Are you the assistant professor with experience in data analytics and business optimization? Maybe you are the right person to strengthen the further development of data analytics capabilities, both in research and in teaching, within the Chair group of Operations Research and Logistics (ORL).
These days research and education in the field of Operations Research and Logistics are shifting due to an increased focus on data analytics. Unfortunately, data availability in agri-food networks still varies. Data on business sciences increasingly become abundantly available at ever more granular levels. Many efforts are focused on generating even more granular data in networks (including agri-food networks, for example with the development of Smart Farming or the collection of detailed traceability data throughout the supply chain). The availability of increasingly granular data provides an important opportunity for more advanced decision making (in the face of trade-offs). Traditional empirical methods are not adequate to deal with this. Recent advances in machine learning approaches offer better opportunities to effectively exploit large datasets and combine approaches, for example: machine learning and optimization. As a result, decision-makers can have better insights into causes and effects of actions (and their interrelations - directly, indirectly and over time). These approaches may also allow for better interpretable models (instead of typical black-box models), which is increasingly demanded from data analytics approaches in business settings. Data analytics for situations where data is not (yet) abundantly available is equally relevant in the field of data analytics. There are still many situations where abundant data availability is a problem (e.g. with new product development and introductions or the use of new processing technologies). Prediction using such 'small data' is a field that is also becoming more and more relevant in data analytics and essential to feed optimization models aiming to provide prescriptive analytics.

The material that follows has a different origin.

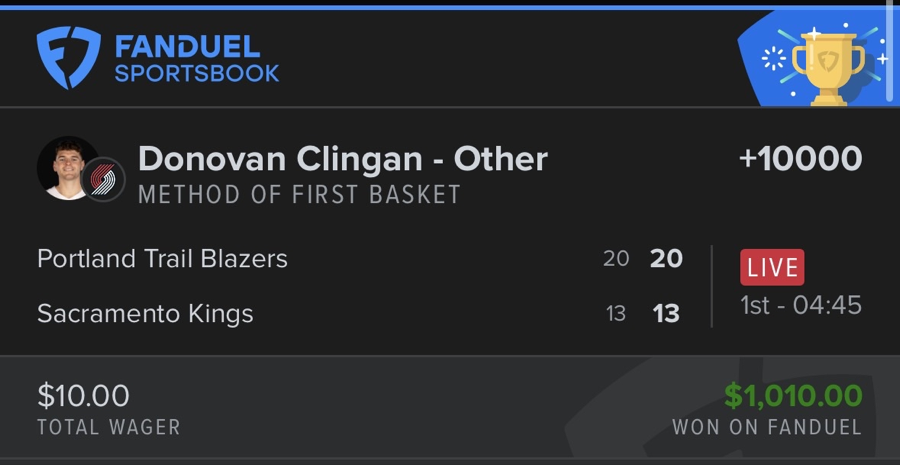
Task: Click the bold Trail Blazers score 20
Action: pyautogui.click(x=666, y=259)
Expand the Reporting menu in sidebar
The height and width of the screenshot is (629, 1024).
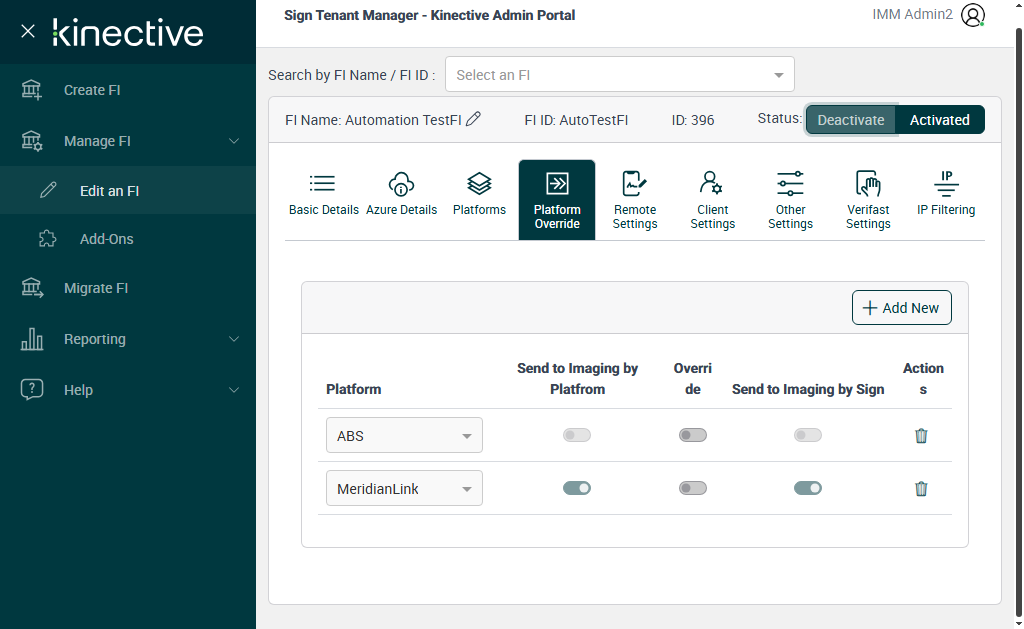click(x=128, y=339)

The ORL group is active in teaching at both the Bachelor, Master and PhD level. The successful candidate may support existing courses as well as develop new courses that fit the profile of the group. The successful candidate is furthermore expected to conduct data driven research that is focused on and inspired by industry applications, using advanced statistical skills for processing and analyzing datasets programmed in software such as Python or R. Candidates who have experience with connecting machine learning and optimization approaches are especially welcome.

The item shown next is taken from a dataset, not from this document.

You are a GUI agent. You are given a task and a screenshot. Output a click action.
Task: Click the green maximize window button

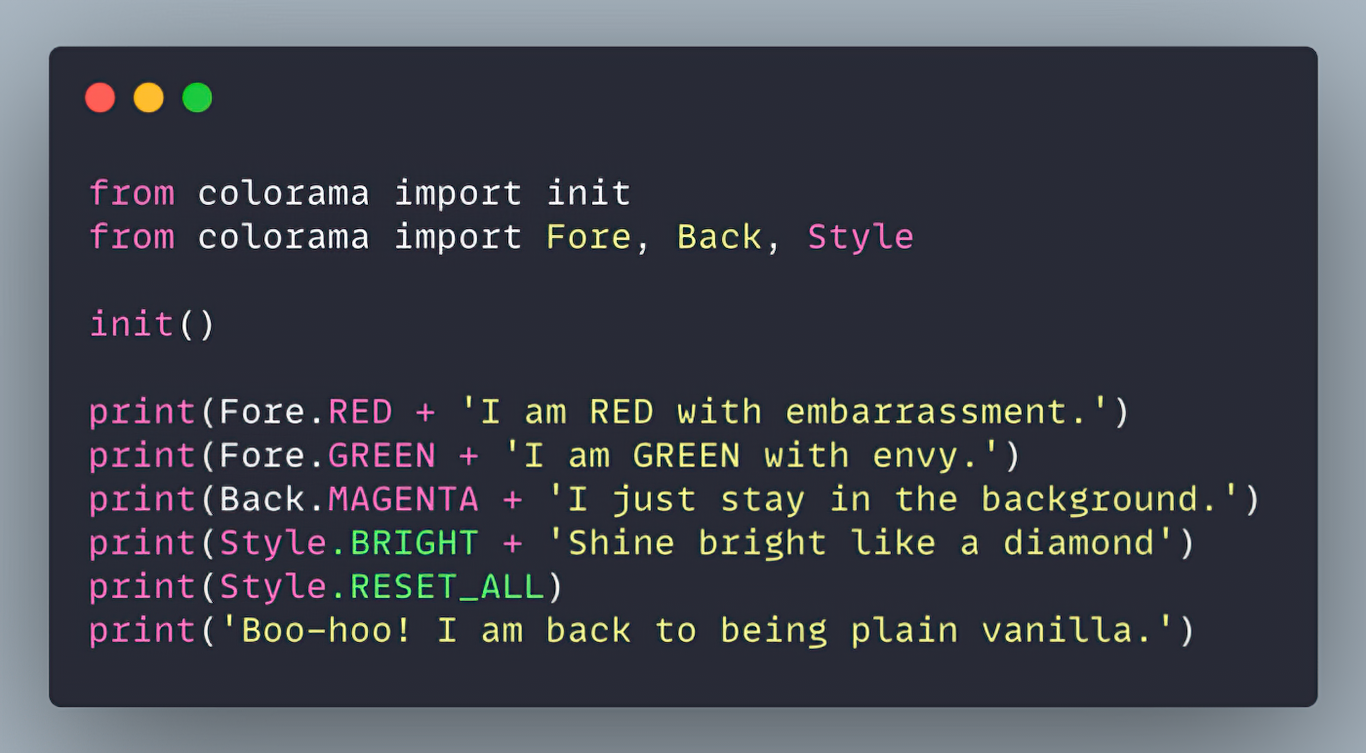pos(197,98)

Your key responsibilities:
- establish a research portfolio that is embedded within the Operations Research and Logistics group;
- undertake research that leads to high quality research outputs;
- lecture courses (lectures, practicals) on Data Driven Supply Chain Management and Decision Science for Technology and develop new educational materials;
- supervise BSc and MSc thesis students, as well as PhD students where possible;
- submit relevant grant applications in line with the group's research focus and obtain research funding;
- communicate outcomes of research to relevant partners.